By Andrew Welsh-Huggins
COLUMBUS (AP) — Ohio power companies could once again offer energy efficiency programs such as smart thermostats or appliance rebates, the cost of which would be covered by customers under new legislation aimed at restarting such programs after a now-tainted energy bill killed them off.
The nuclear plant bailout law approved in 2019 paved the way for a $1 billion ratepayer-funded rescue of Ohio’s two aging nuclear plants. Lawmakers repealed the bailout earlier this year, but left unchanged were provisions that gutted state renewable energy standards and eliminated all energy efficiency programs.
Legislation introduced last week aims to restore some of those programs, but comes with a twist: For the first time, residential customers not interested in participating can opt out of paying their share of the program. In the past, all residential customers paid for an energy efficiency program regardless of whether they took part.
The opt-out would last five years, after which customers would have to again indicate their preference. The participation fee would be capped at $1.50 a month. Customers are automatically included in the program unless they opt out.
Commercial and industrial customers, on the other hand, are automatically excluded from participating and would have to choose to opt in under the bill.
The legislation avoids mandates on customers while relaunching realistic energy efficiency programs such as smart thermostats, said bill co-sponsor Rep. Bill Seitz, a Cincinnati Republican. Customers can control such thermostats remotely, and in some cases utilities could also adjust them to lower energy use system-wide during heat waves or cold snaps to avoid power outages.
The bill “provides a way forward to achieve further progress toward reducing our energy dependence and our energy usage,” Seitz said.
Earlier this summer, the Public Utilities Commission of Ohio approved a plan by one utility, AES — formerly Dayton Power & Light — to provide $1.4 million for smart thermostat rebates and $900,000 for energy-saving weatherization measures for low- and moderate-income customers.
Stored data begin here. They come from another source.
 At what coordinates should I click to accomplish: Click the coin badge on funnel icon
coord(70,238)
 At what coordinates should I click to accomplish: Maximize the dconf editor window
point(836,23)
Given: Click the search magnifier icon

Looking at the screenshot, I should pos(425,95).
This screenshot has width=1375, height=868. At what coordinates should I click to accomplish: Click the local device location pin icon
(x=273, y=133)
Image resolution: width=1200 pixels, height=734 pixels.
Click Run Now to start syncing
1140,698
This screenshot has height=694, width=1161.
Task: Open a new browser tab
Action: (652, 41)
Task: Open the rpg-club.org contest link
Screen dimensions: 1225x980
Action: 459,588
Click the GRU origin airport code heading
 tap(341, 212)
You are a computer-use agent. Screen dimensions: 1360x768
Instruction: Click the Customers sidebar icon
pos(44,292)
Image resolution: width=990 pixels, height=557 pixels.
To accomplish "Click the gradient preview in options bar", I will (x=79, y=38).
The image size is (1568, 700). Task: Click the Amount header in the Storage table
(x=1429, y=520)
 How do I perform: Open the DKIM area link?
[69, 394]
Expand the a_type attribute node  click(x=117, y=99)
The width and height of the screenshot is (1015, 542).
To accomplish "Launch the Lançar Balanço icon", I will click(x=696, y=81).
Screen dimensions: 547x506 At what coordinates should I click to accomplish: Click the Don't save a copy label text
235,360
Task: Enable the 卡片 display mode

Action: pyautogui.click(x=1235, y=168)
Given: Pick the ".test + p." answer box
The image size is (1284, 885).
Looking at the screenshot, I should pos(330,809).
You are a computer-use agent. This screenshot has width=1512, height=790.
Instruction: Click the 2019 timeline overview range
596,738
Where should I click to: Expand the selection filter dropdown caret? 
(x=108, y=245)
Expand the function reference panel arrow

But because of the remaining parts of the nuclear bailout bill, the commission’s approval stipulated the cost must be covered by company shareholders, not ratepayers.
That ruling and others by PUCO upholding the law’s intent made the bipartisan legislation introduced this week necessary, said co-sponsor Rep. David Leland, a Columbus Democrat. Utilities didn’t feel they could restart the ratepayer-funded programs without the backing of the General Assembly, he said.
Support for the nuclear bailout law began to crumble last year when federal prosecutors charged five individuals, including the former Republican speaker of the Ohio House, with funneling $60 million in energy company money toward an illegal effort to pass the bill. Prosecutors allege the effort also included attempts to kill a proposed referendum to repeal the law.
Two men have pleaded guilty and await sentencing. Two more, including ex-Speaker Larry Householder, have pleaded not guilty and are fighting the charges. A fifth man killed himself with charges pending against him.
Last month, Akron-based FirstEnergy Corp. admitted to using dark money groups to fund the effort, and agreed to pay $230 million in penalties and meet other conditions to avoid prosecution on a federal conspiracy charge.
The legislation that would reinstate some energy efficiency programs has the support of groups that aren’t always on the same side of energy issues, including the Ohio Environmental Council and state investor-owned utilities including AEP, Duke Energy and AES Corp.
While the OEC would have preferred a full repeal of the nuclear energy bill known as House Bill 6 and a return to previous efficiency programs, the legislation is a step in the right direction, said Randi Leppla, vice president of the organization’s Action Fund.
“It ensures Ohio residential customers have access to efficiency programs that will save energy, which is great for the environment, and save money on their electric bills,” she said.